WHAT YOU NEED TO DO: Carry on the article about gratitude in recovery, picking up right after its final sentence.

TEXT SEGMENT:
With Thanksgiving in mind, we asked a few local sober folks with various lengths of sobriety, why staying grateful is an important part of their recovery.
BY PAULO MURILLO
“It’s important to be grateful. I’ve been doing this for 26 years and it’s the first time I ever reached a year and it is exciting because I feel like I have a life now. I’m also very grateful for L.A. recovery because there are so many different options. Los Angeles is a great place to get sober. We have so many different fellowships all over town, and a great mixture of people with shares from all over the world. I’m grateful that I don’t have to live in the way I used to live. Before, I was never really grateful for anything. I was just getting by. Today, I’m happy again.”
—Trey Savario, sober since October, 2014.
Keeps Me Humble
“Gratitude keeps me humble. I don’t take things for granted today and I count all the blessings I have in my life, because they can be easily be taken away, so I appreciate every little thing I have, which reminds me of when I had nothing. Before recovery, I had nothing to be grateful for. I didn’t really have much in the realm of true friendships in my life. I didn’t have people I trusted, or that trusted me. I didn’t have self-respect. I remind myself on a daily basis of God’s given gifts and to be grateful for them.”
—AJ Brody, sober since March 2009.
“Gratitude is especially important in recovery. I remind myself to be grateful when I’m crazy, which is pretty often. That’s when I write a gratitude list and I also remind other people who are acting crazy around me—I ask them how they’re doing and I tell them about writing a gratitude list, because it’s not just for sober people. I did not think of gratitude in the same way before I got sober. Gratitude really means so much more to me now than it ever has before. Today I have a lot to be grateful for.”

DATA EXCERPTS:
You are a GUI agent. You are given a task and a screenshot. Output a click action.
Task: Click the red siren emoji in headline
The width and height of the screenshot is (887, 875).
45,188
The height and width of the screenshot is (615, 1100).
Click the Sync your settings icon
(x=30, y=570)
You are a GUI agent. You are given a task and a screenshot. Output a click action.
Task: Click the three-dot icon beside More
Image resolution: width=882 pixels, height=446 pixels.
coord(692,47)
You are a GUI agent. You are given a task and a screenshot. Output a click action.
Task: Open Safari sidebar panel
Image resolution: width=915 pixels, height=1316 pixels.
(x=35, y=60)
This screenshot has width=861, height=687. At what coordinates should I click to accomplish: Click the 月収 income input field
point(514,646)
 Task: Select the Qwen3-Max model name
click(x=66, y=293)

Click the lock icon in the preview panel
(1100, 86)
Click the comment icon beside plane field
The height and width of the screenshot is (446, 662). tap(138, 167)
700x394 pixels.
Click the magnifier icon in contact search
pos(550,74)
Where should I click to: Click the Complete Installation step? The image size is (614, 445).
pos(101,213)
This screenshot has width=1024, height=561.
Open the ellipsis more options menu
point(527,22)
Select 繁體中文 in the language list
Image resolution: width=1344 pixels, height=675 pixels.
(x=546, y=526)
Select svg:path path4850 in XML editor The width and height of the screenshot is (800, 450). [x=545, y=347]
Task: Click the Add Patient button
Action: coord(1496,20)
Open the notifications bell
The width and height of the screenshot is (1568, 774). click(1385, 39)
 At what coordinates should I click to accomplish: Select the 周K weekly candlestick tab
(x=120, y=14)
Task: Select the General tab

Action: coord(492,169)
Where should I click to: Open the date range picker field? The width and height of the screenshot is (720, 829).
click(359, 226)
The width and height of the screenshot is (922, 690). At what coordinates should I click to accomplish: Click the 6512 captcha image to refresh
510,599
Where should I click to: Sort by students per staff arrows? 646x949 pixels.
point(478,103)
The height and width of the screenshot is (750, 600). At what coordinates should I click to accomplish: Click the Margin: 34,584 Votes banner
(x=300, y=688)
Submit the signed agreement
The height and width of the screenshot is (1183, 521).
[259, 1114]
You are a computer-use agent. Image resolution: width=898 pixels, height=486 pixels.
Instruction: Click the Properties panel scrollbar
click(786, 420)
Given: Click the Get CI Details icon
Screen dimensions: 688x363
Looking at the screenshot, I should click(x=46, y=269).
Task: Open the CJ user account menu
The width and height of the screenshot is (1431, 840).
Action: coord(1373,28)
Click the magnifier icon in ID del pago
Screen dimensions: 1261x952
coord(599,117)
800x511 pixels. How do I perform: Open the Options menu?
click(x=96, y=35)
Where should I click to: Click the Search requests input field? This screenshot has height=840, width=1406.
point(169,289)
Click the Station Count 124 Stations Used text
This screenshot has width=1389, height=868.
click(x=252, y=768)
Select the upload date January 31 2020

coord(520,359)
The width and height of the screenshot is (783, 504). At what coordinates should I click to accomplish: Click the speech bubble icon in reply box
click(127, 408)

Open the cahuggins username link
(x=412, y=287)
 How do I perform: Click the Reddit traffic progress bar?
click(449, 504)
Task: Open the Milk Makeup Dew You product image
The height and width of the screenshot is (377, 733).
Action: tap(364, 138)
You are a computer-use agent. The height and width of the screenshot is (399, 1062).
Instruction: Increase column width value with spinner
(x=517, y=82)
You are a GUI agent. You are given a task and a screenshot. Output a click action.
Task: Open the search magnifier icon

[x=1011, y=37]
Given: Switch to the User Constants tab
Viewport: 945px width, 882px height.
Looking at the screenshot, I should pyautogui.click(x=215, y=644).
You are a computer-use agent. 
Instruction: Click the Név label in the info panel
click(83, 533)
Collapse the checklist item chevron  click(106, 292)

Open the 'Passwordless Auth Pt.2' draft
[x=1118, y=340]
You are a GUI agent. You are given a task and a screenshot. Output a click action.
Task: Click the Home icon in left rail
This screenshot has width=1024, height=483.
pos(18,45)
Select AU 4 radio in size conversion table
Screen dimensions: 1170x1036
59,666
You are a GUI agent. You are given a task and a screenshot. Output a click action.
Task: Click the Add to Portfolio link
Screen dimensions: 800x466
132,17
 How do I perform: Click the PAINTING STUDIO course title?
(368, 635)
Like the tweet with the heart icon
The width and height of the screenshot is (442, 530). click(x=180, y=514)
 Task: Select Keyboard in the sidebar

OUTPUT FOR THIS EXERCISE:
—Michelle A. Enfield, sober since August, 2007.
Balance Things Out
“Gratitude is important in recovery because without it, I tend to fall into thinking of myself as a victim, which can lead to my desire to use and medicate and escape from my reality. Life is full of difficulties and you don’t get what you expect, so it’s very easy to fall prey to old kinds of thinking. Gratitude is what keeps that from happening. I have a lot of little things that I can be grateful for. When you remind yourself of the good things you have in your life, you can balance things out.” Gratitude is like a lifeline for me.
—John King, sober since April, 2006.
What I Have
“Gratitude keeps me grounded. It keeps me attached to what is important on a day-to-day basis and it reminds me to look at things from the aspect of the glass being half-full. Before I got sober I would often look at things with a negative spin and worst case scenario, instead of being a little more positive and being happier with what I have, versus what I want. Life doesn’t stop happening just because I’m sober, but today life is good and I’m at peace.
—Mark O’Neil, sober since June 2008.